Joe's Review of American Reunion


  • 2 years ago via Rotten Tomatoes
    American Reunion

    American Reunion (2012)

    We all have a friend like Stifler; that guy that just refuses to grow up, who you know will try to keep the party going long after he attends his last fraternity party. Like a 30-something year old on spring break, American Reunion tries to fight the inevitable and as expected, has mixed results.

    The opening scene carries with it a sense of nostalgia, as we are reintroduced to each of the characters one by one. Jim and Michelle are married with a kid. Oz is now a famous sports broadcaster. Kevin is a happily married, work-from-home architect. Finch is missing in action. Stifler is, well, still Stifler.

    As one would expect, the East Great Falls high school reunion finds each of the characters reconnect with their old flames and tempted by new ones. Jim fights the urge to cheat with an 18 year old he used to babysit while Oz reconnects with Mia. Finch slowly falls for the ugly-duckling-turned-swan Selena, and Kevin runs into Vicky and begins to feel old feelings. As each of the guys begins reliving his past, the hilarity quickly ensues as the gang finds themselves in all too familiar scenes of sex, drugs, and embarrassing situations.

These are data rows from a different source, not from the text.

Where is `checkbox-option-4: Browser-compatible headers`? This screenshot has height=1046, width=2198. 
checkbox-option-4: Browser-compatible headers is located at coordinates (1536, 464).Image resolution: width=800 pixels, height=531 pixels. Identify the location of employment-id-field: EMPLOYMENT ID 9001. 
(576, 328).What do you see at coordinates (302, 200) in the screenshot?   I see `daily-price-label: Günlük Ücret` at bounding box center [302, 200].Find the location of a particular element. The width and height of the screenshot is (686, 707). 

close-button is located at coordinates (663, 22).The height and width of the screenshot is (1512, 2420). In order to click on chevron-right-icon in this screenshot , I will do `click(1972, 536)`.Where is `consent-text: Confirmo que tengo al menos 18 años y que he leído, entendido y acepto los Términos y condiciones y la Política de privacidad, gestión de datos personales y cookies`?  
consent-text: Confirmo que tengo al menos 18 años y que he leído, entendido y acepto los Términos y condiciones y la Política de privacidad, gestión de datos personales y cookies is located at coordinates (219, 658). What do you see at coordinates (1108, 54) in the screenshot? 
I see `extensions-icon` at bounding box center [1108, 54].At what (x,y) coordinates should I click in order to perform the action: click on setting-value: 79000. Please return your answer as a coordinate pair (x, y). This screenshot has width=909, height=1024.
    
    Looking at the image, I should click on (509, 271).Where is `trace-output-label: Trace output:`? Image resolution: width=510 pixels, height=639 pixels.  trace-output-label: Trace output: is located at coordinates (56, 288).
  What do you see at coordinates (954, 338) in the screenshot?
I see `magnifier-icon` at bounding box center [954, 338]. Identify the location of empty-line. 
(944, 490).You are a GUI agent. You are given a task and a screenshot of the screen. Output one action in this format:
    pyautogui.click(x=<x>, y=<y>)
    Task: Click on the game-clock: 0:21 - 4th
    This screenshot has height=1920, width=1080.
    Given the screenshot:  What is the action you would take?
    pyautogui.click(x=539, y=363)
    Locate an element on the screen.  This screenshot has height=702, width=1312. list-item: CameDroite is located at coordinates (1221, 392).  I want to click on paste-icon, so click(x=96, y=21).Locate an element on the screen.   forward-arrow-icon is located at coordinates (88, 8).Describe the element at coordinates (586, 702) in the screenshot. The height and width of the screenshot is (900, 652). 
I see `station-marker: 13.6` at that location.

    Obviously, it is these scenes that make the movie. Each old joke is rehashed and cherished, and at least a dozen times I heard the college-age audience laugh with delight at the memory of these corresponding moments found in the first three films of the American Pie franchise. But this is a double edged sword; Stifler's mom, warm apple pie, and the flute at band camp are lost on some of American Reunion's younger viewers. The film relies so much on its old gags that it forgets to make new ones.

    Luckily, Jim and his dad Noah have their perpetually awkward discussions on the finer points of life, which take somewhat more meaningful and serious overtones in Reunion. This subtle addition helps to ground the potty humor and sexual innuendos and give the film more than one dimension. Not to say that the humor isn't funny; Sean William Scott steals the show as Stifler, providing more laughs and silly scenarios with his old high school friends than one can count while struggling in a battle against maturity.

    With the humor of the first three movies relying mostly on the naivety and youthful nature of the young cast, American Reunion is charged with the almost impossible task of keeping the same humor relevant 13 years later with a matured cast, and though not perfect, it succeeds. Without giving any spoilers away, the film ultimately ends with our gang righting the ship as expected, and each of the characters finds his or her "next step" will be in the right direction. Though formulaic, American Reunion succeeds in making audiences laugh while feeling nostalgic, serving as a fitting end to the franchise.